Original Contributions |
From the Department of Public Health and Clinical Medicine (K.A.), Medical Unit, Umeå University Hospital, Umeå, Sweden; the National Institute for Health and Welfare (J.K., P.J., M.N., K.K.), Helsinki, Finland; the National Centre for Epidemiology, Surveillance and Health Promotion (S.G.), Istituto Superiore di Sanità, Rome, Italy; the Department of Cardiovascular Epidemiology and Prevention (G.B.), National Institute of Cardiology, Warsaw, Poland; Dipartimento de Medicina (G.C.), Prevenzione e Biotecnologie Sanitarie, Università degli Studi Milano-Bicocca, Monza, Italy; the Department of Epidemiology and Public Health (J.D.), Pasteur Institute of Lille, Lille, France; the National Institute of Health and Medical Research (U258; P.D.), Paris, France; the Department of Epidemiology and Public Health (A.E., J.Y.), The Queens University of Belfast, Belfast, UK; the Department of Epidemiology (J.F.), Faculty of Medicine, Toulouse-Purpan, Toulouse, France; the Department of Epidemiology and Public Health (B.H.), Louis Pasteur University, Faculty of Medicine, Strasbourg, France; the Research Centre for Prevention and Health (T.J.), Capital Region, Denmark; Kaunas University of Medicine (A.T.), Institute of Cardiology, Kaunas, Lithuania; Centro di Prevenzione Cardiovasculare (D.V.), Agenmzia Regionale della Sanità Friuli Venezia Giulia, Udine, Italy; the Department of Medicine (P.-G.W.), Umeå University Hospital, Umeå, Sweden; and the Indic Society for Education and Development (INSEED; S.K.), Nashik, India.

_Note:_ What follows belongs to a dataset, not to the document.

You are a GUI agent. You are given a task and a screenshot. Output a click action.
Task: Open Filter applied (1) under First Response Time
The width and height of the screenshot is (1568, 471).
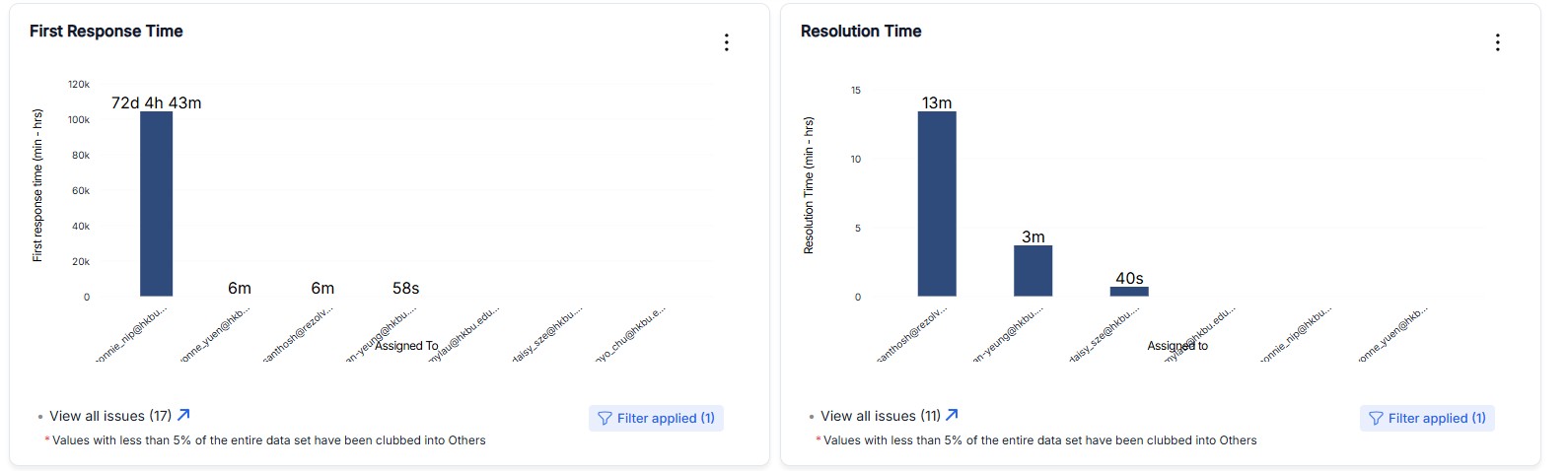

Correspondence to Kjell Asplund, MD, PhD, Riks-Stroke, Medicine, Department of Public Health and Clinical Medicine, University Hospital, SE-70185 Umeå, Sweden. E-mail Kjell.Asplund{at}branneriet.se
Background and Purpose— Within the framework of the MOnica Risk, Genetics, Archiving and Monograph (MORGAM) Project, the variations in impact of classical risk factors of stroke by population, sex, and age were analyzed.
Methods— Follow-up data were collected in 43 cohorts in 18 populations in 8 European countries surveyed for cardiovascular risk factors. In 93 695 persons aged 19 to 77 years and free of major cardiovascular disease at baseline, total observation years were 1 234 252 and the number of stroke events analyzed was 3142. Hazard ratios were calculated by Cox regression analyses.
Results— Each year of age increased the risk of stroke (fatal and nonfatal together) by 9% (95% CI, 9% to 10%) in men and by 10% (9% to 10%) in women. A 10-mm Hg increase in systolic blood pressure involved a similar increase in risk in men (28%; 24% to 32%) and women (25%; 20% to 29%). Smoking conferred a similar excess risk in women (104%; 78% to 133%) and in men (82%; 66% to 100%). The effect of increasing body mass index was very modest. Higher high-density lipoprotein cholesterol levels decreased the risk of stroke more in women (hazard ratio per mmol/L 0.58; 0.49 to 0.68) than in men (0.80; 0.69 to 0.92). The impact of the individual risk factors differed somewhat between countries/regions with high blood pressure being particularly important in central Europe (Poland and Lithuania).
Conclusions— Age, sex, and region-specific estimates of relative risks for stroke conferred by classical risk factors in various regions of Europe are provided. From a public health perspective, an important lesson is that smoking confers a high risk for stroke across Europe.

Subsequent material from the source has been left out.